**TO BE DONE**
Copy the data below, putting "screen agent" in place of each "GUI agent" and leaving everything else untouched.

**DATASET CONTENT**
* * *

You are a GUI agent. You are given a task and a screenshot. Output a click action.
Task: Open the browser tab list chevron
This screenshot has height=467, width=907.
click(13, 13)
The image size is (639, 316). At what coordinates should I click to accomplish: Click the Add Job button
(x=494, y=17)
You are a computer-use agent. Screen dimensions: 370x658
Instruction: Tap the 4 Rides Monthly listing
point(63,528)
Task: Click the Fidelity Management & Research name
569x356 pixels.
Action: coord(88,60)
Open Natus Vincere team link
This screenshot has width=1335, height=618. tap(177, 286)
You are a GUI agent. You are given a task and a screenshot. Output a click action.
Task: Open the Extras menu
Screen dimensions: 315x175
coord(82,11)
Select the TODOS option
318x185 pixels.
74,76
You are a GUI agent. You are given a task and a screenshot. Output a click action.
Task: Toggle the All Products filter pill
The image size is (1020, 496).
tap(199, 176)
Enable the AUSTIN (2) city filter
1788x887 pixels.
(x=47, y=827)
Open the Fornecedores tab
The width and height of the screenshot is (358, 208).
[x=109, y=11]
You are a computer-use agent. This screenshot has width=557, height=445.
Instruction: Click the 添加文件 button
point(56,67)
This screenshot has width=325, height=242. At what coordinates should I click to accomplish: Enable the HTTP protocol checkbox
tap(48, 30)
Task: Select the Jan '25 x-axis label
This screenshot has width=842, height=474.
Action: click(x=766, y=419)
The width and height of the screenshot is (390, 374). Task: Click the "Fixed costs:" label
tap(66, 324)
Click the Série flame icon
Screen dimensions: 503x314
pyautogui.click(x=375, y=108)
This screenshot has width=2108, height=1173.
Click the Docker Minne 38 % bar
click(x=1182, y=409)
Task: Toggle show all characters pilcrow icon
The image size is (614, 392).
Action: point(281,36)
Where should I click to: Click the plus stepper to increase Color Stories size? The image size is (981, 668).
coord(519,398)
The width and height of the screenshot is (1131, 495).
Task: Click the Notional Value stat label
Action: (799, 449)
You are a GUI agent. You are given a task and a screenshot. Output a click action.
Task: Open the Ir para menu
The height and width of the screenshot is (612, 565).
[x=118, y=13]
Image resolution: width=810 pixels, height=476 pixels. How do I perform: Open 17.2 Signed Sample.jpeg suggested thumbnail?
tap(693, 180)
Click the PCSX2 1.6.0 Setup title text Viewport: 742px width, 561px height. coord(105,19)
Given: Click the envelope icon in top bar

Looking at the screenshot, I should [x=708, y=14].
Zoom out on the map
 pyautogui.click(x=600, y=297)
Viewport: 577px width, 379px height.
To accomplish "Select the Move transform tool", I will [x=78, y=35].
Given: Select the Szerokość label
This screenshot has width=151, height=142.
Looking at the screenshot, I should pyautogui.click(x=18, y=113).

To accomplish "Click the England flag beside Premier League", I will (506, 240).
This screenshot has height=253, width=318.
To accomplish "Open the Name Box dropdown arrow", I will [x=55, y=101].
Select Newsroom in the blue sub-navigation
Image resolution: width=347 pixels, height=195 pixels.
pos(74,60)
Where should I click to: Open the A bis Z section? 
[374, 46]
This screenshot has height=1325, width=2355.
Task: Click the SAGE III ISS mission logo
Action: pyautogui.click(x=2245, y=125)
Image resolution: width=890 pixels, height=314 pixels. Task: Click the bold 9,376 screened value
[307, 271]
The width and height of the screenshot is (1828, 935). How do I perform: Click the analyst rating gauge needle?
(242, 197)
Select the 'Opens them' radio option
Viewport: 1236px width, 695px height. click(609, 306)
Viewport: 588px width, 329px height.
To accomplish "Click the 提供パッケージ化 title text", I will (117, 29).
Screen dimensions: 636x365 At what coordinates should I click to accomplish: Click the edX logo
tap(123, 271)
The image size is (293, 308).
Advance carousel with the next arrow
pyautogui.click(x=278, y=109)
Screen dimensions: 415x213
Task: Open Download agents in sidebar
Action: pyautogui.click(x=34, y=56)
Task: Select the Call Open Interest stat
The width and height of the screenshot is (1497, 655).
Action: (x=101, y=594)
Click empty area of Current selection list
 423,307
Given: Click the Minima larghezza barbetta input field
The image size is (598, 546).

* * *

**WRITTEN SOLUTION**
You are a screen agent. You are given a task and a screenshot. Output a click action.
Task: Open the browser tab list chevron
This screenshot has height=467, width=907.
click(13, 13)
The image size is (639, 316). At what coordinates should I click to accomplish: Click the Add Job button
(x=494, y=17)
You are a computer-use agent. Screen dimensions: 370x658
Instruction: Tap the 4 Rides Monthly listing
point(63,528)
Task: Click the Fidelity Management & Research name
569x356 pixels.
Action: coord(88,60)
Open Natus Vincere team link
This screenshot has width=1335, height=618. tap(177, 286)
You are a screen agent. You are given a task and a screenshot. Output a click action.
Task: Open the Extras menu
Screen dimensions: 315x175
coord(82,11)
Select the TODOS option
318x185 pixels.
74,76
You are a screen agent. You are given a task and a screenshot. Output a click action.
Task: Toggle the All Products filter pill
The image size is (1020, 496).
tap(199, 176)
Enable the AUSTIN (2) city filter
1788x887 pixels.
(x=47, y=827)
Open the Fornecedores tab
The width and height of the screenshot is (358, 208).
[x=109, y=11]
You are a computer-use agent. This screenshot has width=557, height=445.
Instruction: Click the 添加文件 button
point(56,67)
This screenshot has width=325, height=242. At what coordinates should I click to accomplish: Enable the HTTP protocol checkbox
tap(48, 30)
Task: Select the Jan '25 x-axis label
This screenshot has width=842, height=474.
Action: click(x=766, y=419)
The width and height of the screenshot is (390, 374). Task: Click the "Fixed costs:" label
tap(66, 324)
Click the Série flame icon
Screen dimensions: 503x314
pyautogui.click(x=375, y=108)
This screenshot has width=2108, height=1173.
Click the Docker Minne 38 % bar
click(x=1182, y=409)
Task: Toggle show all characters pilcrow icon
The image size is (614, 392).
Action: point(281,36)
Where should I click to: Click the plus stepper to increase Color Stories size? The image size is (981, 668).
coord(519,398)
The width and height of the screenshot is (1131, 495).
Task: Click the Notional Value stat label
Action: (799, 449)
You are a screen agent. You are given a task and a screenshot. Output a click action.
Task: Open the Ir para menu
The height and width of the screenshot is (612, 565).
[x=118, y=13]
Image resolution: width=810 pixels, height=476 pixels. How do I perform: Open 17.2 Signed Sample.jpeg suggested thumbnail?
tap(693, 180)
Click the PCSX2 1.6.0 Setup title text Viewport: 742px width, 561px height. coord(105,19)
Given: Click the envelope icon in top bar

Looking at the screenshot, I should [x=708, y=14].
Zoom out on the map
 pyautogui.click(x=600, y=297)
Viewport: 577px width, 379px height.
To accomplish "Select the Move transform tool", I will [x=78, y=35].
Given: Select the Szerokość label
This screenshot has width=151, height=142.
Looking at the screenshot, I should pyautogui.click(x=18, y=113).

To accomplish "Click the England flag beside Premier League", I will (506, 240).
This screenshot has height=253, width=318.
To accomplish "Open the Name Box dropdown arrow", I will [x=55, y=101].
Select Newsroom in the blue sub-navigation
Image resolution: width=347 pixels, height=195 pixels.
pos(74,60)
Where should I click to: Open the A bis Z section? 
[374, 46]
This screenshot has height=1325, width=2355.
Task: Click the SAGE III ISS mission logo
Action: pyautogui.click(x=2245, y=125)
Image resolution: width=890 pixels, height=314 pixels. Task: Click the bold 9,376 screened value
[307, 271]
The width and height of the screenshot is (1828, 935). How do I perform: Click the analyst rating gauge needle?
(242, 197)
Select the 'Opens them' radio option
Viewport: 1236px width, 695px height. click(609, 306)
Viewport: 588px width, 329px height.
To accomplish "Click the 提供パッケージ化 title text", I will (117, 29).
Screen dimensions: 636x365 At what coordinates should I click to accomplish: Click the edX logo
tap(123, 271)
The image size is (293, 308).
Advance carousel with the next arrow
pyautogui.click(x=278, y=109)
Screen dimensions: 415x213
Task: Open Download agents in sidebar
Action: pyautogui.click(x=34, y=56)
Task: Select the Call Open Interest stat
The width and height of the screenshot is (1497, 655).
Action: (x=101, y=594)
Click empty area of Current selection list
 423,307
Given: Click the Minima larghezza barbetta input field
The image size is (598, 546).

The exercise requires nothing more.